Une adolescente de 13 ans a été mise en examen samedi à Perpignan pour "violences" sur une enseignante qui accuse la collégienne de l'avoir frappée pendant un cours de français jeudi, a-t-on appris auprès de l'avocate de l'élève.
Une adolescente de 13 ans a été mise en examen samedi à Perpignan pour "violences" sur une enseignante qui accuse la collégienne de l'avoir frappée pendant un cours de français jeudi, a-t-on appris auprès de l'avocate de l'élève. — Raymond Roig AFP

Une adolescente de 13 ans a été mise en examen samedi à Perpignan pour «violences» sur une enseignante qui accuse la collégienne de l'avoir frappée pendant un cours de français jeudi, a-t-on appris auprès de l'avocate de l'élève.

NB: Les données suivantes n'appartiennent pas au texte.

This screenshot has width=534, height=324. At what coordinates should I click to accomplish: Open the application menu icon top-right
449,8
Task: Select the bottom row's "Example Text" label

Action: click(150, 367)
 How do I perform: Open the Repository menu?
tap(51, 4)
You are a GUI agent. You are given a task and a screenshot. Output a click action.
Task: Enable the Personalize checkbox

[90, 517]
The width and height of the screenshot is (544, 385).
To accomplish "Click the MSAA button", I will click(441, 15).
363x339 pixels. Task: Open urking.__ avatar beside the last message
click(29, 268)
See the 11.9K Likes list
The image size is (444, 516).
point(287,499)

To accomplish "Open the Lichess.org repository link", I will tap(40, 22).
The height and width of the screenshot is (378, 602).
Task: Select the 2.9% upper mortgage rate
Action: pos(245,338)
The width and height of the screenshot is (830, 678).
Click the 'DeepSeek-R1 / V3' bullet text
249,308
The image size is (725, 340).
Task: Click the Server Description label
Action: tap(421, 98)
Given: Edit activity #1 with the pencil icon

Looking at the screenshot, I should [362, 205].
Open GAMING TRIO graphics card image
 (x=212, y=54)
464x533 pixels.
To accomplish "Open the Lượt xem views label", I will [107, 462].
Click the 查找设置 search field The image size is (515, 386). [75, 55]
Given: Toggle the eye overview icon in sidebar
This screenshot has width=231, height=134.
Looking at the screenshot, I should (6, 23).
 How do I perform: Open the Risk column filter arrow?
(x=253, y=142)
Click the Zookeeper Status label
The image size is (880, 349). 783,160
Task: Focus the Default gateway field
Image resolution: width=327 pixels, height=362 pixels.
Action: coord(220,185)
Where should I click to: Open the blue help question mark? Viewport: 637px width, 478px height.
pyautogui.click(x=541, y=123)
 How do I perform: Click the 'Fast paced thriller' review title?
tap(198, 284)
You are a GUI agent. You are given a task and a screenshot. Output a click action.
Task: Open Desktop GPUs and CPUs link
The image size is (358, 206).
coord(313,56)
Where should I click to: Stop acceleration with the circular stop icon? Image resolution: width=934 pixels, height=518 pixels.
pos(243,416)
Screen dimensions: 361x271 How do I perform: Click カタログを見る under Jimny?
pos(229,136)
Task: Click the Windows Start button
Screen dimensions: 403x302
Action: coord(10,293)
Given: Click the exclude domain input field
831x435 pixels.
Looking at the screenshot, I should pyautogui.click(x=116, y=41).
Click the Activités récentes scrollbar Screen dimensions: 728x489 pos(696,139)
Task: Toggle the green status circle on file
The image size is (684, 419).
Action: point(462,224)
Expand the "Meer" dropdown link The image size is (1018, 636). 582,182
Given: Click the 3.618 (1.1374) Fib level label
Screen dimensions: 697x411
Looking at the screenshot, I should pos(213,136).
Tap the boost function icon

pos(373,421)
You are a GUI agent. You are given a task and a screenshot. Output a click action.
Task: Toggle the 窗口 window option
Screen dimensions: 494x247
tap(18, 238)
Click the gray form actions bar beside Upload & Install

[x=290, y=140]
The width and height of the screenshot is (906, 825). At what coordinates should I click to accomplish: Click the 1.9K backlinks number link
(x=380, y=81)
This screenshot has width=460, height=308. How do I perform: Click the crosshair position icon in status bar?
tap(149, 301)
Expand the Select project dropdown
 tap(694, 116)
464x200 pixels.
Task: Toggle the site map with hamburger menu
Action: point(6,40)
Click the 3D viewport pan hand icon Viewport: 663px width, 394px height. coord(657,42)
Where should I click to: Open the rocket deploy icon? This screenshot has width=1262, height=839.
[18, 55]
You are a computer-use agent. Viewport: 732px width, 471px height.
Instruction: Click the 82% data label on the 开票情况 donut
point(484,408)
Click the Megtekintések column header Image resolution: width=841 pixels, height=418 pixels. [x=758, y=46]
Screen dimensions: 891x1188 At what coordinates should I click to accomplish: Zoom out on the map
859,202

L'adolescente a passé la nuit de vendredi à samedi en garde à vue. La veille, elle avait été entendue par la police à partir de 9H00, avant d'être hospitalisée pour examens.

Déférée samedi au parquet de Perpignan, elle est à présent poursuivie pour «violences sur personne chargée d'une mission de service public», a dit son avocate, Me Sarah Monastiri.

La collégienne est rentrée au domicile de sa mère, selon l'avocate qui a affirmé que le parquet avait initialement demandé «le placement en foyer» de l'adolescente mais qu'elle a finalement fait l'objet d'une mesure d'assistance éducative.

Les versions des deux parties différaient sur les violences, survenues jeudi dans la matinée au collège Saint-Exupéry: l'élève de la section d'enseignement général et professionnel adapté (Segpa) avait alors été accusée d'avoir porté une gifle et un coup de poing à son enseignante.

Selon les informations rapportées par la direction de l'établissement à l'Inspection d'académie, l'enseignante aurait répliqué en donnant une gifle à l'élève. Cette dernière, signalée comme potentiellement violente, aurait alors porté des coups supplémentaires à sa professeur.

Samedi, une confrontation a été organisée entre l'enseignante et l'élève. Selon son avocate, la collégienne a reconnu avoir donné la première gifle, mais a assuré avoir agi en réaction à des injures de son enseignante, à l'origine selon elle de l'altercation.

La mère de l'adolescente avait déposé plainte contre l'enseignante «pour violences volontaires sur mineure de moins de 15 ans au sein d'un établissement scolaire» et «menaces et injures». Des examens avaient révélé une perforation du tympan de l'adolescente, pouvant résulter de violences, selon son avocate.

Les enquêteurs devraient entendre la semaine prochaine l'ensemble des témoins.

Le collège Saint-Exupéry, situé dans le quartier du Moulin-à-Vent, compte environ 800 élèves et n'est pas réputé sensible, selon l'Inspection.